I am is a self-taught ceramic sculptor whose work explores the intersection of art and nature using the themes of femininity, topography, and spatial philosophy. My forms are intuitive, providing emotional expression to the sensation of the organic: the human body, a fruiting mushroom, a river as it flows toward the sea. With a particular focus on vessels, I work to redefine the boundaries of this object and our conception of space—how we shape, occupy, and consider its potential. Concurrently, these works engage the viewer’s tactile senses, often inciting the desire to touch in order to fully experience their forms, as well as their textures and patterning. This emphasis on external elements compliments my twin interest in internal structures, which carry their own meaning. Growing up in the Alps, I was constantly engaged with the natural world through outdoor activities, which taught me to bring the outside in; to consider how I could convey its beneficial impact on my well-being into my interior spaces.
I draw attention to presence—the energetic occupation of space. I question the ways in which I was taught to inhabit the world, as a woman, as an artist, a daughter, and a mother. Just as readily as these roles attempt to structure our perspective and sense of value, my work criticizes exactly such expectations by providing an alternate language of expression, one in which I create forms with as much consideration as one chooses their words.

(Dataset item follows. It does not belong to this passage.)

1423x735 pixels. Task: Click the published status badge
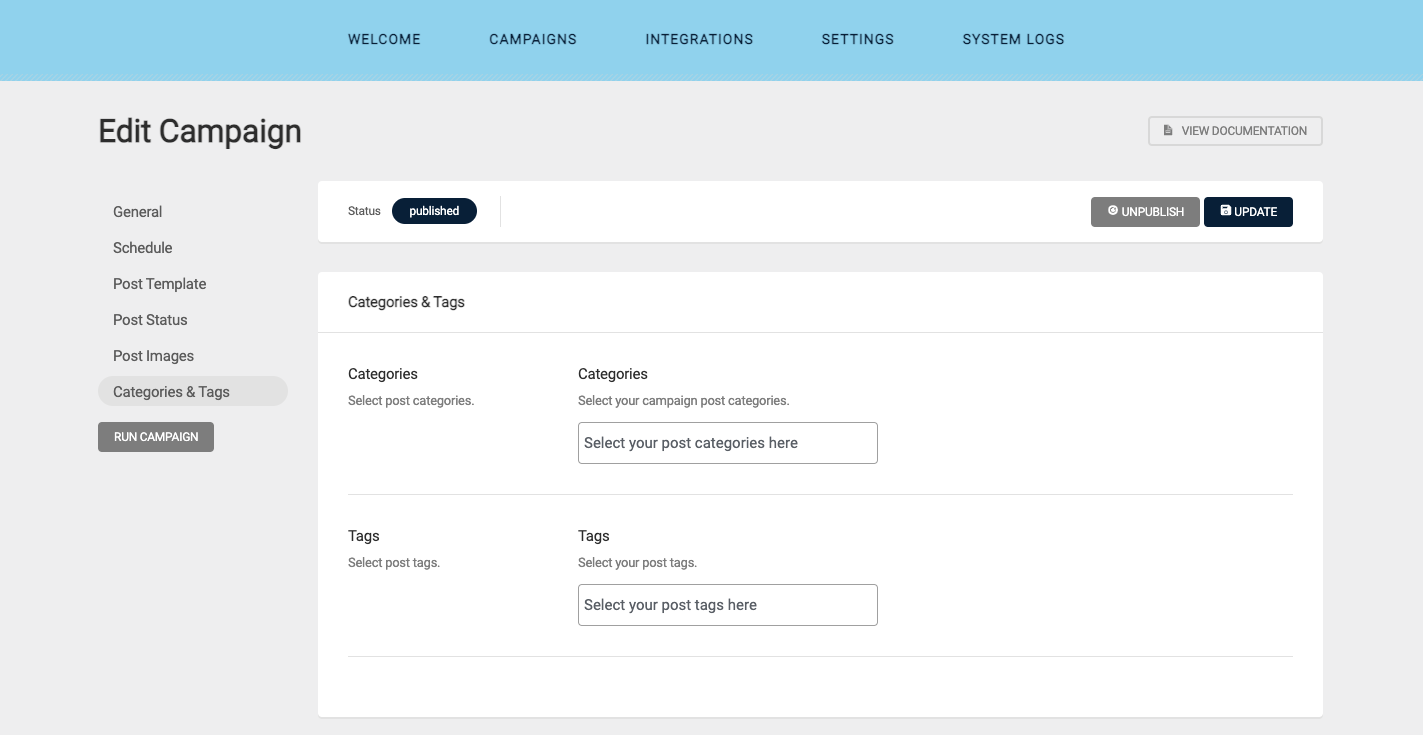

Nadia Stieglitz is a French-born, self-taught ceramic artist based in Charleston, SC. Although, since 2020, clay has been her primary medium, she has a formal background in photography, painting, graphic design, and feng shui, all of which influence her sculptural practice. She has exhibited work throughout South Carolina and online with Arts to Hearts Project and, most recently, in Florida, where she was a Finalist at the ArtBox Projects Miami competition. In 2022, she was a Visiting Artist at the Gibbes Museum of Art in Charleston, a program that features eight artists annually whose work contributes to a new understanding of art in the American South. Her work has been profiled in both Art Seen and Charleston Magazine. She has a forthcoming group exhibition with Artfields Competition in Lake City, SC, for which she has been selected two years in a row. Stieglitz now teaches ceramic classes at Studio Union in Charleston, where she moved her practice after working out of her kitchen for a year. She places particular emphasis on rekindling her students’ relationship to play, arguing that, even as an adult, it is both a fundamental right and a necessary joy.